----- Текст для чтения -----
Карл Брюллов работал над картиной почти шесть лет. До совершенства отточена каждая ее деталь, каждый камень площади, на которую обрушилось небо, каждая черточка на лицах ошеломленных людей.
В Ленинграде хранится эскиз, который Брюллов какое–то время считал окончательным. Внимательно всматриваясь в ту работу, видишь, что она изрядно отличается от картины. И не только тем, что в картине действие из уходящей вдаль узкой каменной улицы вынесено на площадь, но и всем тоном звучания. Эскиз несет нам страшную неотвратимость огненной стихии. Люди тут ничто под разгневанным небом. Единственно красивое, что находит в них художник, — это всего лишь их желание умереть, не утратив человеческого достоинства.
----- Предоставленные записи -----
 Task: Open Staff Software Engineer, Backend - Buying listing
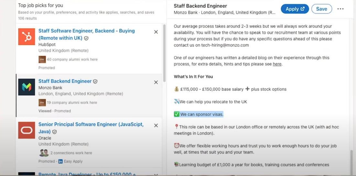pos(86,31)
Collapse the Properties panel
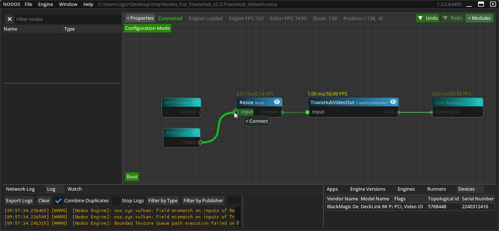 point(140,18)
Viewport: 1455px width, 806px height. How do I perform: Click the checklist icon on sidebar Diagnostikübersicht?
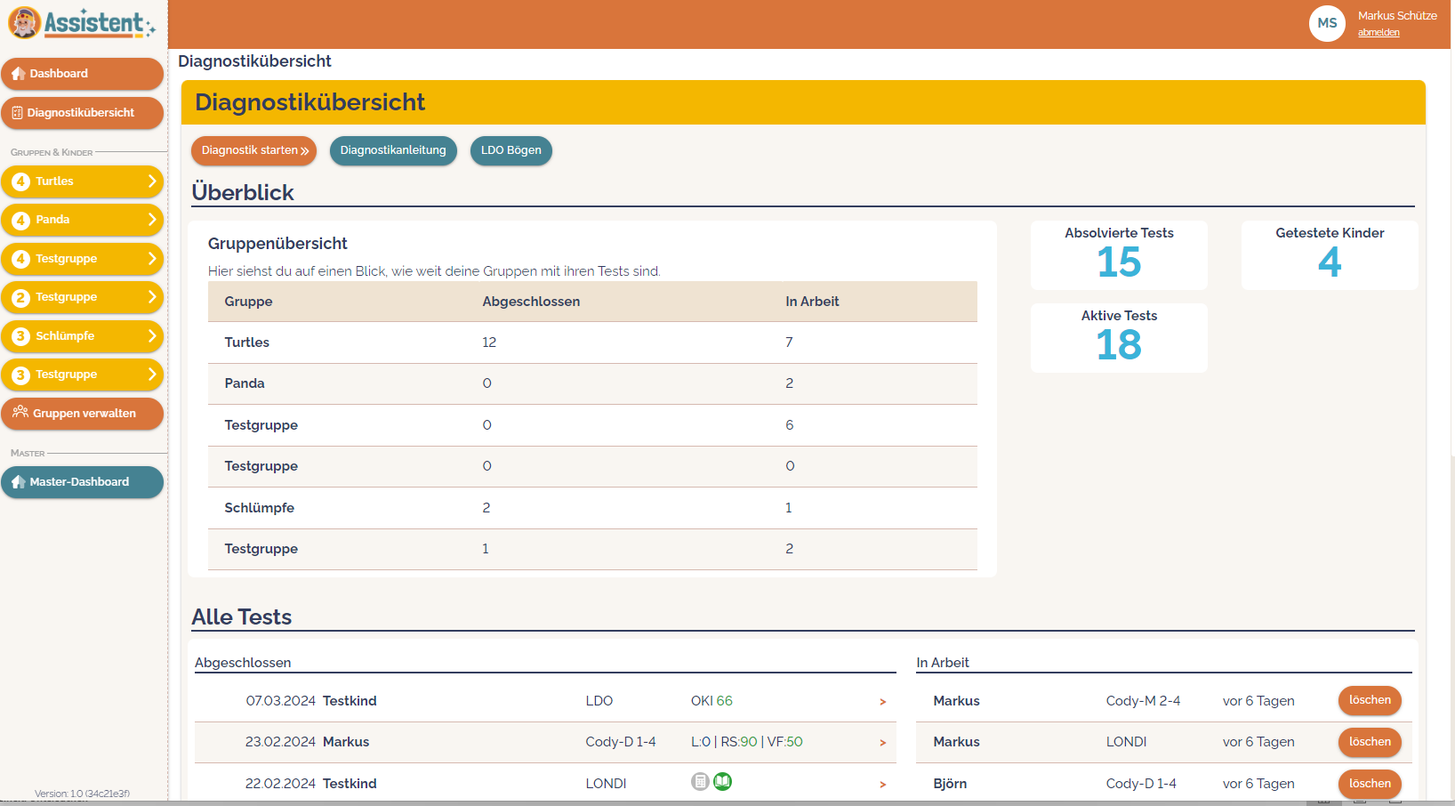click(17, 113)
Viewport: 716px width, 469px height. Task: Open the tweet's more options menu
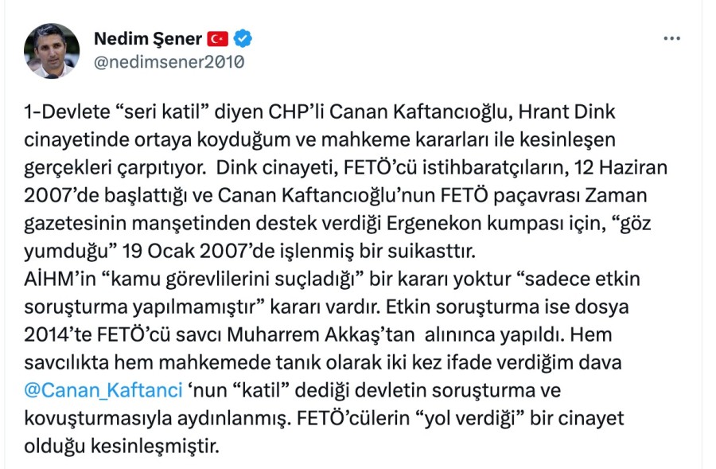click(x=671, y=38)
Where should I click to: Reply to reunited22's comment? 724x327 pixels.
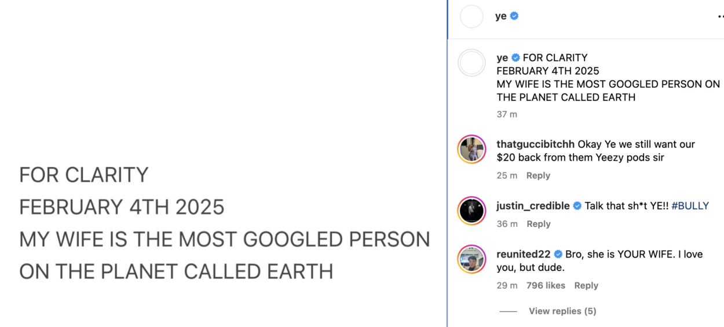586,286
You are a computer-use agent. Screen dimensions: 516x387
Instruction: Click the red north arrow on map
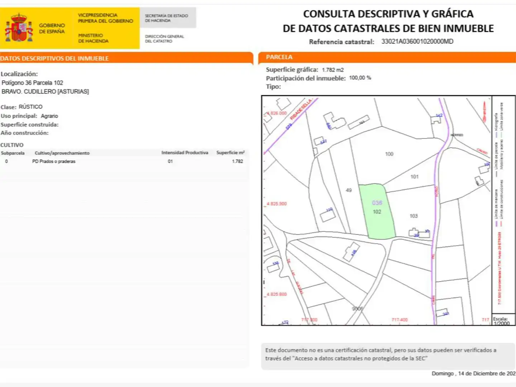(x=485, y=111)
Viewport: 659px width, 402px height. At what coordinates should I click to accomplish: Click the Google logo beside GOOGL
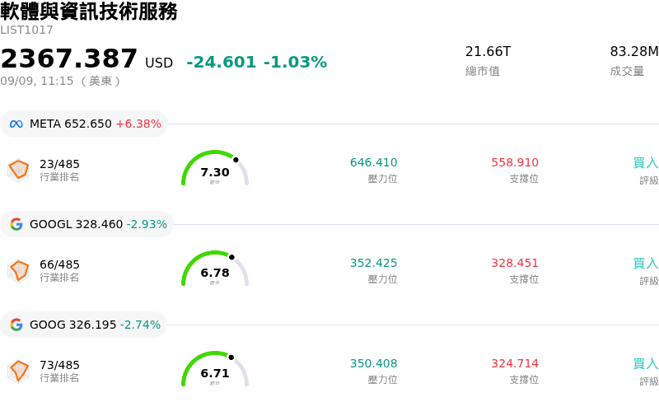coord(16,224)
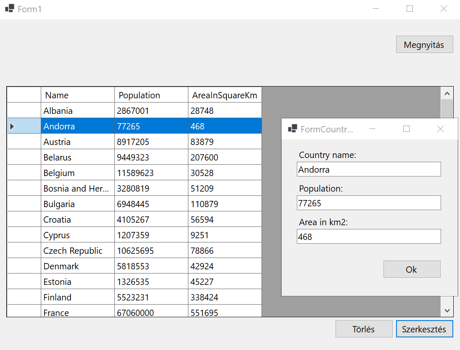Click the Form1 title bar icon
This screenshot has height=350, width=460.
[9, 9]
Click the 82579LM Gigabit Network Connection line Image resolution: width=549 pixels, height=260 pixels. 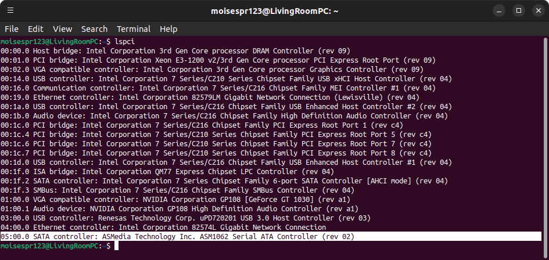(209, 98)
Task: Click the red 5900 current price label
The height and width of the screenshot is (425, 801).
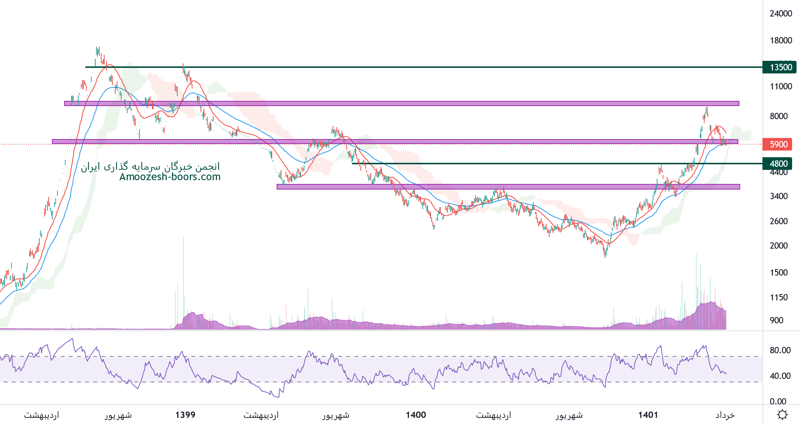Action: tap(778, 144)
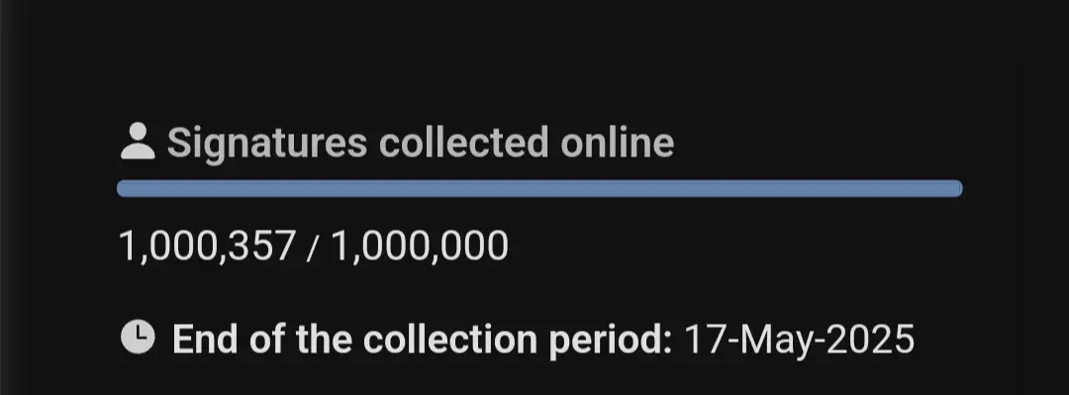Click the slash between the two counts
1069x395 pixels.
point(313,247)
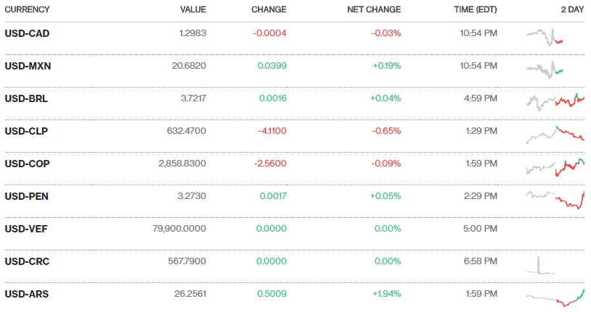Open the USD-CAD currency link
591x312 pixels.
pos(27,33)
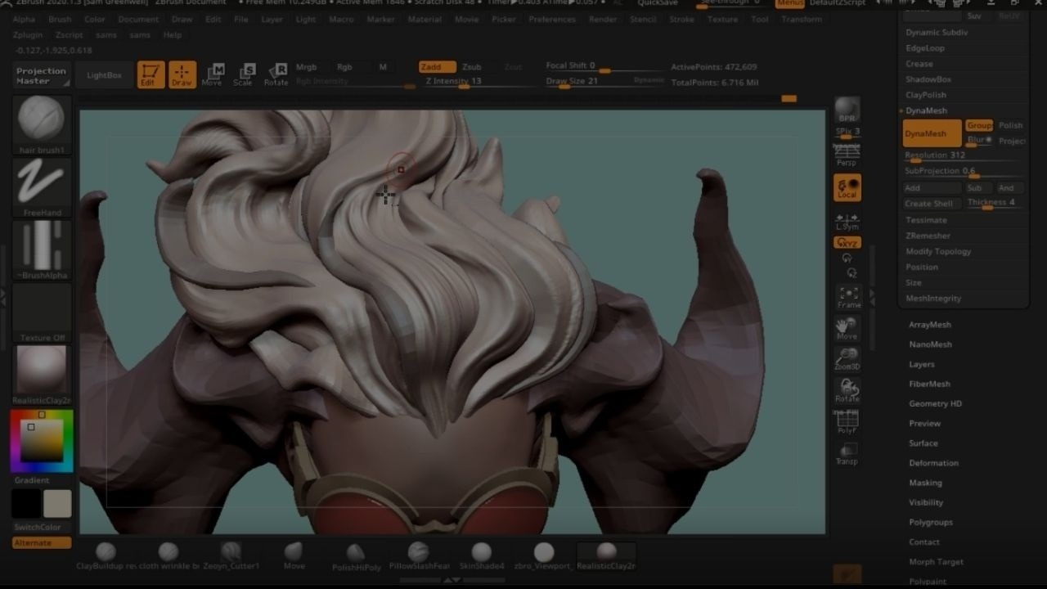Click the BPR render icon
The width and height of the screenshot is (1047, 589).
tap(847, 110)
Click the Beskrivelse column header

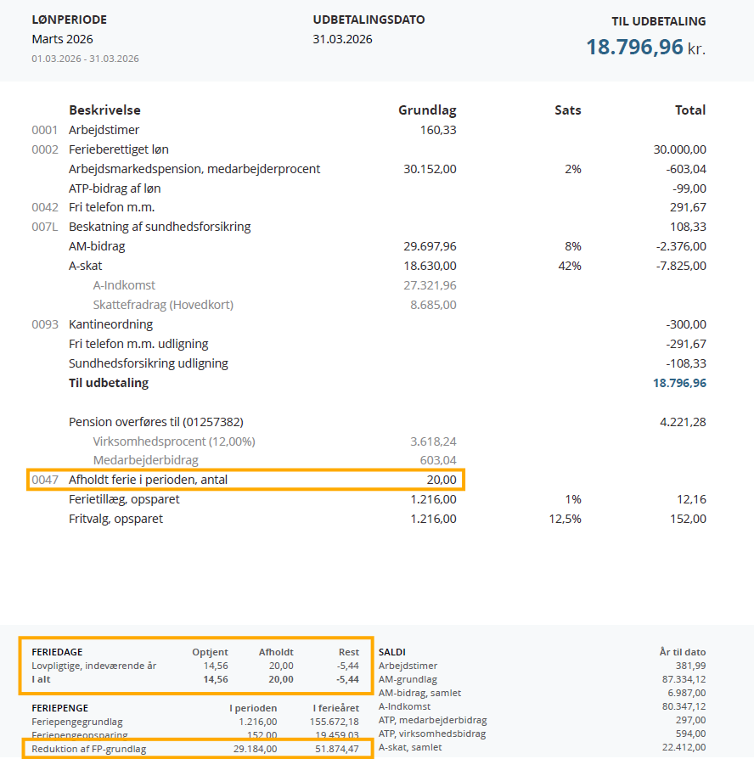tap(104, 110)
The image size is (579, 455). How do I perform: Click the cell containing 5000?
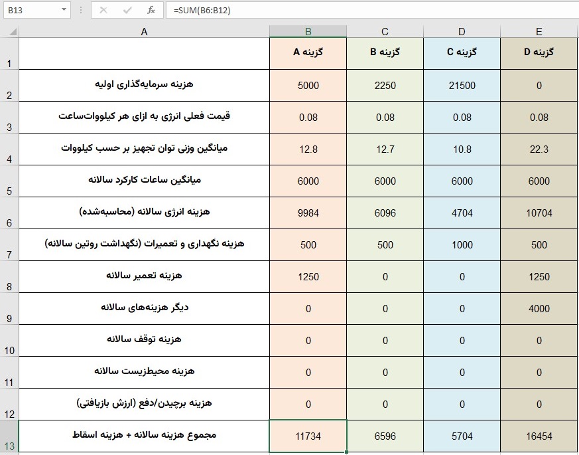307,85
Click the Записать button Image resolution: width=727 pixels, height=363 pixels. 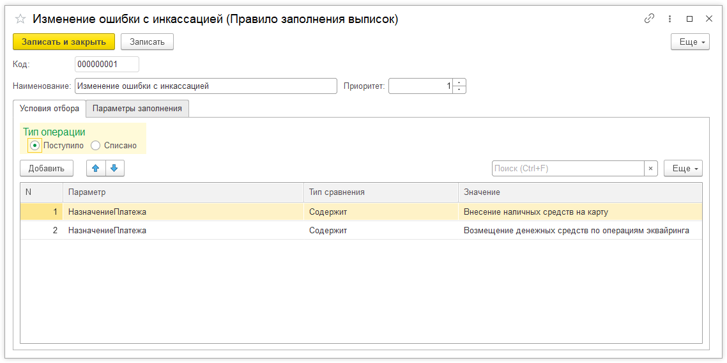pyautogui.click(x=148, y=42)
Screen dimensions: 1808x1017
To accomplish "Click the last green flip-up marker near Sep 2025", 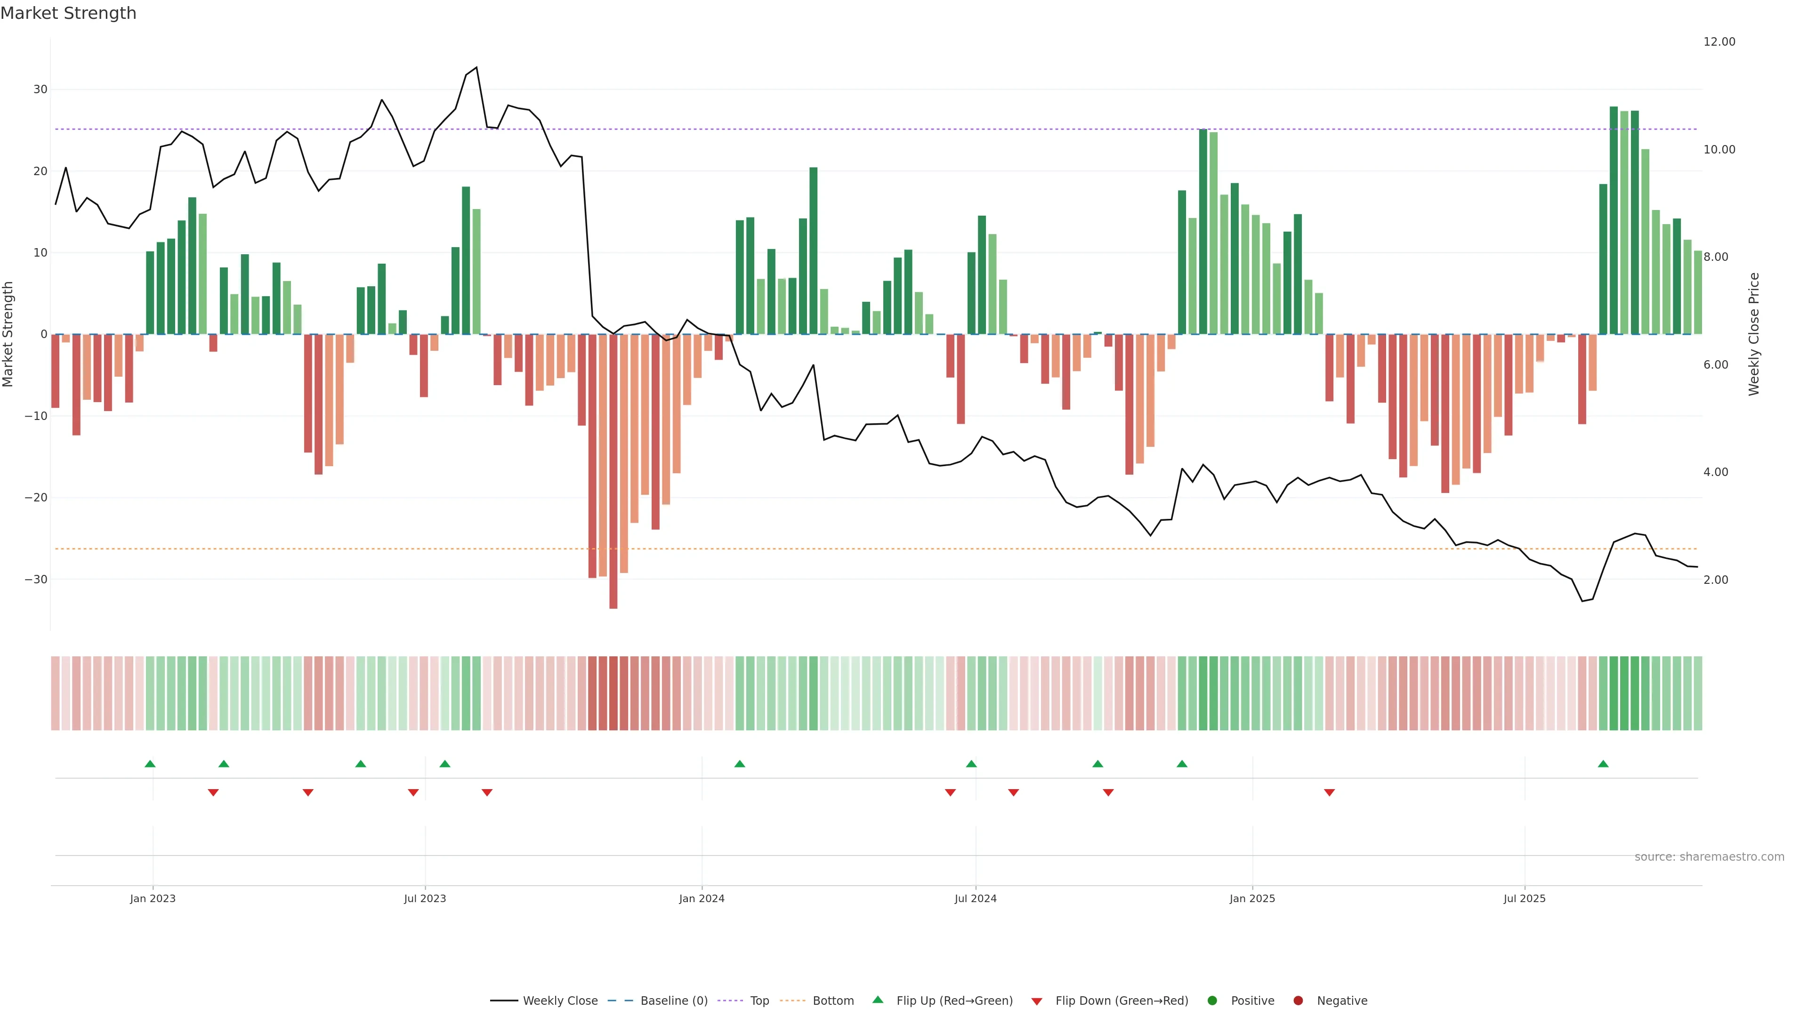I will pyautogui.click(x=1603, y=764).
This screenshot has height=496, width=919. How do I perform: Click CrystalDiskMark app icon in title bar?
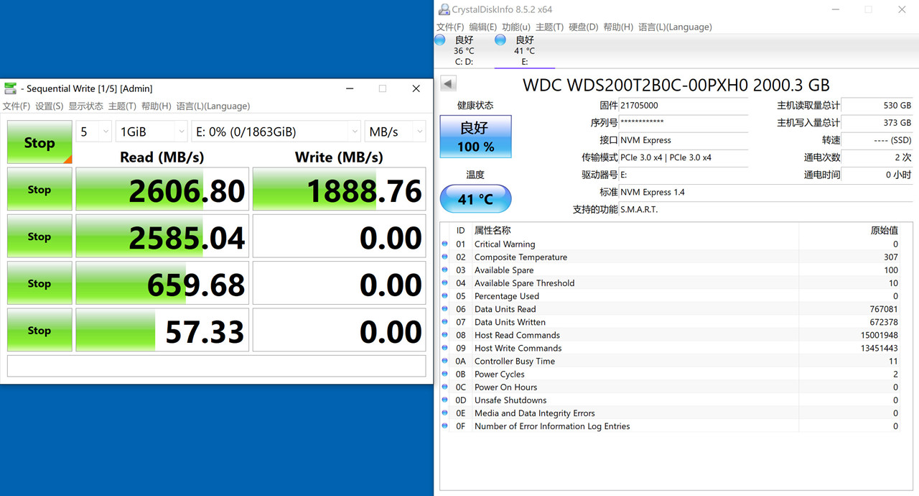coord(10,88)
-----
**Задание 1**. Сколько лет, согласно тексту о картине Брюллова, художник работал над ней?
**Задание 2**. Выпишите из текста о картине Брюллова отрывок между словами «В Ленинграде хранится» и «утратив человеческого достоинства.», включая их самих.

**Ответ 1**. Почти шесть лет.

**Ответ 2**.
В Ленинграде хранится эскиз, который Брюллов какое–то время считал окончательным. Внимательно всматриваясь в ту работу, видишь, что она изрядно отличается от картины. И не только тем, что в картине действие из уходящей вдаль узкой каменной улицы вынесено на площадь, но и всем тоном звучания. Эскиз несет нам страшную неотвратимость огненной стихии. Люди тут ничто под разгневанным небом. Единственно красивое, что находит в них художник, — это всего лишь их желание умереть, не утратив человеческого достоинства.